她已經讓柯琳說出全部經過了,可以坦率地告知格雷戈這件事,兩相對案也不會暴露她的讀心術,那她還在猶豫什麼?
她在擔憂,擔憂格雷戈其實早就知道柯琳做了什麼,依然出於母愛原諒了牠。那樣的話,會顯得去「告密」的丹妮斯很蠢。
她有預感,如果她得知格雷戈早就知道上次流產的內情,她跟格雷戈之間的關係會發生問題。雖然她還無法性地描述出是什麼樣的問題。

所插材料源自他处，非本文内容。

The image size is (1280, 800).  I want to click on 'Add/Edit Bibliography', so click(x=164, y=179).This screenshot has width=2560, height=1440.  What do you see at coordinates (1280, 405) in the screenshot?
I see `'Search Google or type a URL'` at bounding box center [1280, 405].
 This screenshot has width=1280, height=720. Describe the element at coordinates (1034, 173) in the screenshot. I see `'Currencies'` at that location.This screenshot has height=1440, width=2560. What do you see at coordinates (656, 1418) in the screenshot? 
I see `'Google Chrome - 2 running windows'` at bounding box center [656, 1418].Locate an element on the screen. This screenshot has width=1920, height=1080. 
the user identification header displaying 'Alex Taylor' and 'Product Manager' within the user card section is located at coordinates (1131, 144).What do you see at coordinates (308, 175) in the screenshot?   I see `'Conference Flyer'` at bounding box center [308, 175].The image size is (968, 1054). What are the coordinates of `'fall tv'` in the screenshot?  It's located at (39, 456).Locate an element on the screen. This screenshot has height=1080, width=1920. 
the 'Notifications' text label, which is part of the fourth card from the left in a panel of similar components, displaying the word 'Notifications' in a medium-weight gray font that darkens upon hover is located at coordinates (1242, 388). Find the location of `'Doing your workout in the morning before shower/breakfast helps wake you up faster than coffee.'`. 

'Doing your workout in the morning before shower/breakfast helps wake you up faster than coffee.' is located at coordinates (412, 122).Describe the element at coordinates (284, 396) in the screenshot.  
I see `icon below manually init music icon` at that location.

算了吧,既然柯琳已經被嚇住了,何必還要去惹格雷戈難受呢?她最終決定回臥室。
「少妵?」是娥妮的聲音,她正半倚著門框往走廊里看。
被腳步聲吵醒了嗎?丹妮斯沖她笑笑,隨即意識到在昏暗的走廊對方根本看不清楚,「是我,娥妮,去找人說了說話。快回去睡吧。」
「您還好嗎,少妵?」娥妮略帶糾結地問,「有什麼是我可以幫您的?」【「少妵最近的狀態很奇怪。」】
很奇怪...自己把丹妮斯變得「奇怪」了麼?她略加思索,好像一切都是從在女兒節上看到男人開始的,以此為分水嶺,在這之前她自在又幸福,在此之後她將日子過得像個苦行僧一般。
「只要完成法環的研究就好了,我的煩惱可以一勞永逸地解決掉。」她說道,不知是在安撫娥妮還是安慰自己。然後就可以去解決丹妮斯的疑案了,她想。
「您的煩惱...可以跟我說說嗎?」娥妮鼓起勇氣問。
她好想答應,幾乎快要答應了,「對不起,娥妮。」她有太多秘密不得不隱藏起來。
「沒關係的,少妵,您知道我會一直在您身後就好。」娥妮走出房間,「我陪您回去吧。」
「好。」
今夜沒有月亮,借著星子的微光,兩人慢慢地朝盡頭的房間走去。娥妮快幾步為丹妮斯開門,剛打開,便看見一個鬼鬼祟祟的身影在丹妮斯床前轉悠。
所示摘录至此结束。